In response, a seemingly irate Butler-Turner said, “We come here in different colors, different sizes and different genders.
“To have the prime minister of this country talk about might or size, let me tell you, it is no question that you are a big man, and I’m a big woman and there are other big people in this place.
“I take exception to that because I can find all kind of faults with people on that side, whether they are ugly or whether they aren’t ugly.
“So they are here talking about my size; that should be off the table; that should not even be up for debate.
“I am not ashamed of who I am. When (my grandfather the late former governor general) Milo Butler was leading the charge for the PLP, nobody had a problem with his size.
“But because I am on this side, you have a problem with it? Well you face it. This is my size, I am a woman and I am proud of who I am.
“As for my being offended by the prime minister, I don’t need an apology from him. He clearly demonstrates that he has a dislike for me, my size and maybe women.”
Christie shot back, saying, his family would be amused “at the question of my sexuality” suggested by Butler-Turner.
“But she knows when I say it that in given situations when you test a gladiator, the gladiator says let us go the center where we are able to put this to the test,” he said.

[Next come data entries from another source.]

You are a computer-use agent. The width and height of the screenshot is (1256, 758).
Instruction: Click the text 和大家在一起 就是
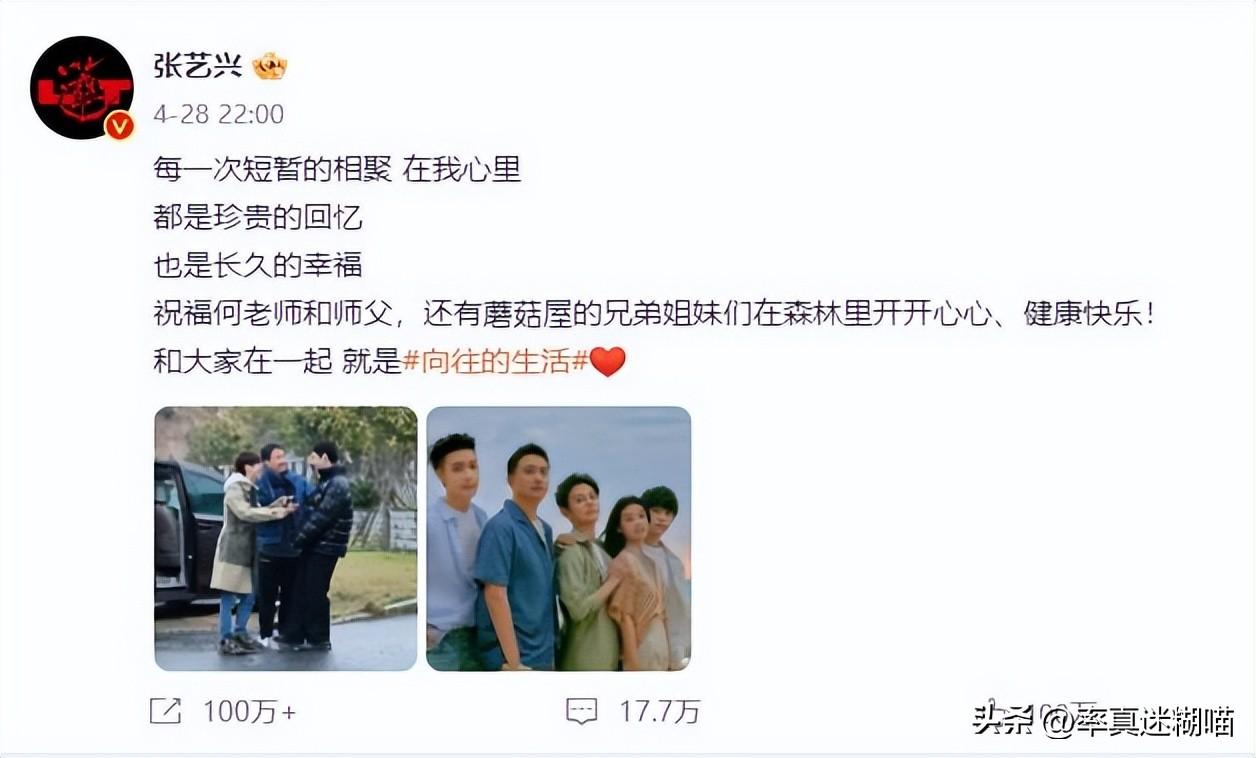(277, 361)
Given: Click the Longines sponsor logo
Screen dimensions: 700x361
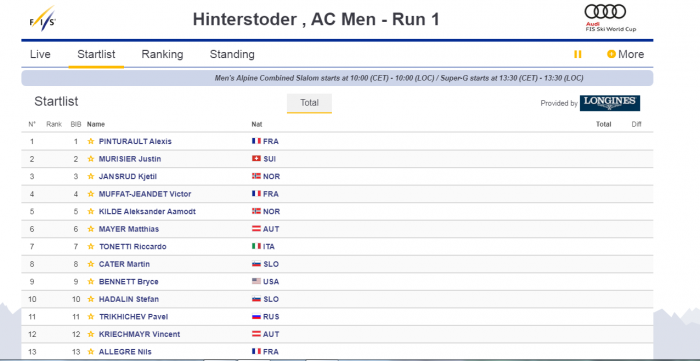Looking at the screenshot, I should (610, 103).
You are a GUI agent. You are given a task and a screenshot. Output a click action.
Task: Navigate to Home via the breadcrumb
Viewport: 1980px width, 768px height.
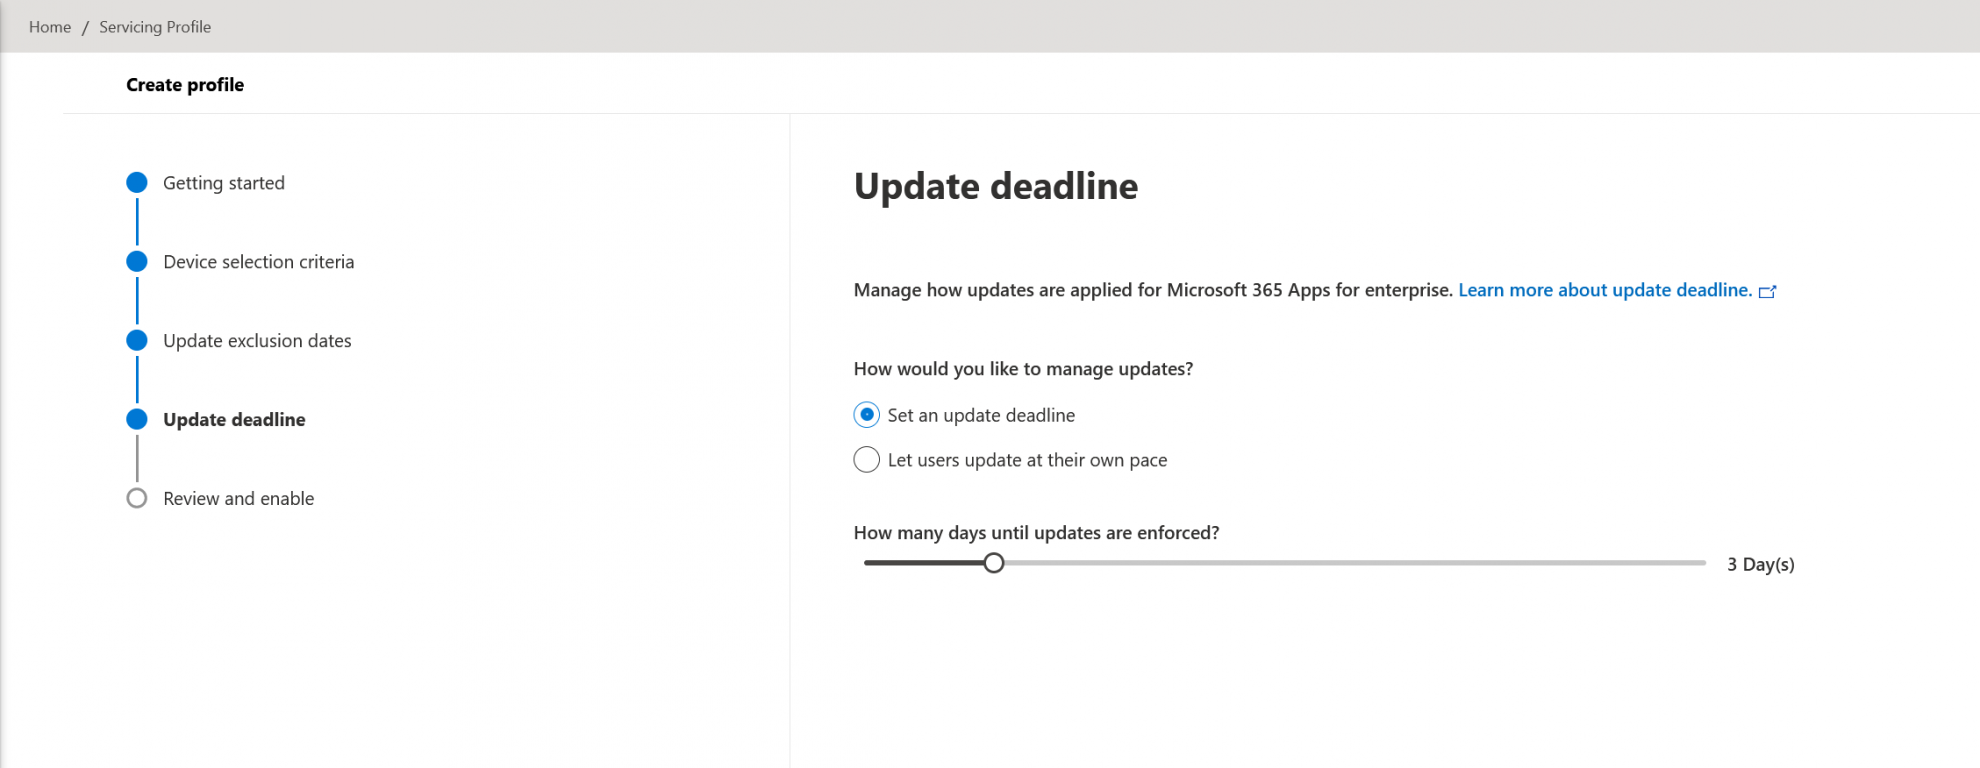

“To those gladiators who sit along with her... they would know the tragic error of her ways in applying an imputation, the suggestion to me, they would know better. And they would know better because we have met in the forum of activities before.
“My wife knows, she knows what I was when she met me, a man of distinguished reputation in the field of valor.”
Butler-Turner and MICAL MP V. Alfred Gray were arguing over amendments the Ingraham administration made to the Mayaguana deal between the government of The Bahamas and the I-Group.
The Ingraham administration had referred to the original deal entered into by the first Christie administration as the “great land give-away”.
While Christie was responding to Butler-Turner, she continued firing remarks at him, prompting him to say: “She has come as near as she possibly can to questioning my manhood.
“I wish in the old gladiatorial fashion that I could challenge her, but I wouldn’t do that.
“I have no intention of defaming you, of insulting you. I am in a debate, in a discussion, if I misstate, I would withdraw any misstatement.”
He added: “The member has every opportunity in the world to do anything that she would wish with respect to me.
“The only thing I can assure her of, make sure it is complete, for then I would have to carry out that maxim that seven times down and eight times up.”